This is a play on the flavours of a pea and ham soup but the hocks are fresh, not smoked. The anchovies melt in the braise, seasoning the dish.
Ingredients
Parsley and garlic breadcrumbs
Method
Main
1.Preheat oven to 150C. Heat olive oil in a large flameproof casserole, add shallots and sauté over low-medium heat until soft (5 minutes). Add anchovies and sauté until they start to break down (1-2 minutes). Stir through split peas, lentils, carrot and garlic, then add stock and hocks. Bring to a simmer, cover, transfer to oven and cook until pork hocks are very tender (2½-3 hours).

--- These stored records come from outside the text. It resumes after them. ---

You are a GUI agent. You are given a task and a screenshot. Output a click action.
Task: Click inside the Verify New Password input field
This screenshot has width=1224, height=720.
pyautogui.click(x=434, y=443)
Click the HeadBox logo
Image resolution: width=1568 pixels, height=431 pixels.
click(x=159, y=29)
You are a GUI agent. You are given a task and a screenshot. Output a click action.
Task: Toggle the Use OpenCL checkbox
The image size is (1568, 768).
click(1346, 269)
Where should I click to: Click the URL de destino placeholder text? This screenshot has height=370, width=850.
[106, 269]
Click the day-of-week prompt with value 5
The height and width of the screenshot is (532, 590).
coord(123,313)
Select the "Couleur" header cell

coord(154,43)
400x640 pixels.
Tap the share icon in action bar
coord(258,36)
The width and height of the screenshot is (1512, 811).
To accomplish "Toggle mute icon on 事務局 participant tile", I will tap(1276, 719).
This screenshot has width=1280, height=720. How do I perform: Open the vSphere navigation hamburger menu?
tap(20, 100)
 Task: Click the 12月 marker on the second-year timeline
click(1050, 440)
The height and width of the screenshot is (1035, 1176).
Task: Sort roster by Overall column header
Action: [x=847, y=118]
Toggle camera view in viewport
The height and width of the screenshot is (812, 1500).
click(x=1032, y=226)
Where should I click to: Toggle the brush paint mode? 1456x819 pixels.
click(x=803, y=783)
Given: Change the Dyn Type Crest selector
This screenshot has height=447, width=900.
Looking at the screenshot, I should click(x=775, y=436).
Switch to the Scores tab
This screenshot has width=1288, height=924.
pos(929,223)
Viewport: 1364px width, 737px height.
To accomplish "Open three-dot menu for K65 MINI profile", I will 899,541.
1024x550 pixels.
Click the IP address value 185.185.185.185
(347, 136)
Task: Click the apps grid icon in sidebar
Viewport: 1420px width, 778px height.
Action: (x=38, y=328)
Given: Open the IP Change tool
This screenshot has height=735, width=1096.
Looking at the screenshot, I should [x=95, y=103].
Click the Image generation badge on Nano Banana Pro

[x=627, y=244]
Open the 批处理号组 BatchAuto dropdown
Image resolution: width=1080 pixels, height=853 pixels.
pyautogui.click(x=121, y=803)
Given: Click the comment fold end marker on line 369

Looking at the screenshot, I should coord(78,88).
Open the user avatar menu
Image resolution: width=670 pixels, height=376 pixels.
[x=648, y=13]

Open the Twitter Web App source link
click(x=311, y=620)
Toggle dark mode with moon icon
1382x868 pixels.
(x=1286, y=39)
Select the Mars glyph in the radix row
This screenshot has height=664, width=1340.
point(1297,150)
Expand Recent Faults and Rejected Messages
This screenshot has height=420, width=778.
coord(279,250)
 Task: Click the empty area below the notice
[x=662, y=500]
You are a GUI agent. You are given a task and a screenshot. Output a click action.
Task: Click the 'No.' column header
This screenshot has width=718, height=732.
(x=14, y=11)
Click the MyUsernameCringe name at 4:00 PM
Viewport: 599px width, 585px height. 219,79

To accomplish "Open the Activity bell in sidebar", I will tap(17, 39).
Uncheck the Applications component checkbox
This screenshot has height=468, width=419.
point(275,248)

2.Meanwhile, for parsley and garlic breadcrumbs, pulse bread in a food processor until coarse crumbs form. Mix through remaining ingredients, season to taste and spread out on an oven tray. Bake, stirring occasionally, until golden and crisp (10-15 minutes).
3.Divide hocks, split peas and lentils among plates, spoon over sauce, scatter with breadcrumbs and serve immediately.
Pork hocks may need to be ordered in advance. Ask your butcher to bone and tie them for you.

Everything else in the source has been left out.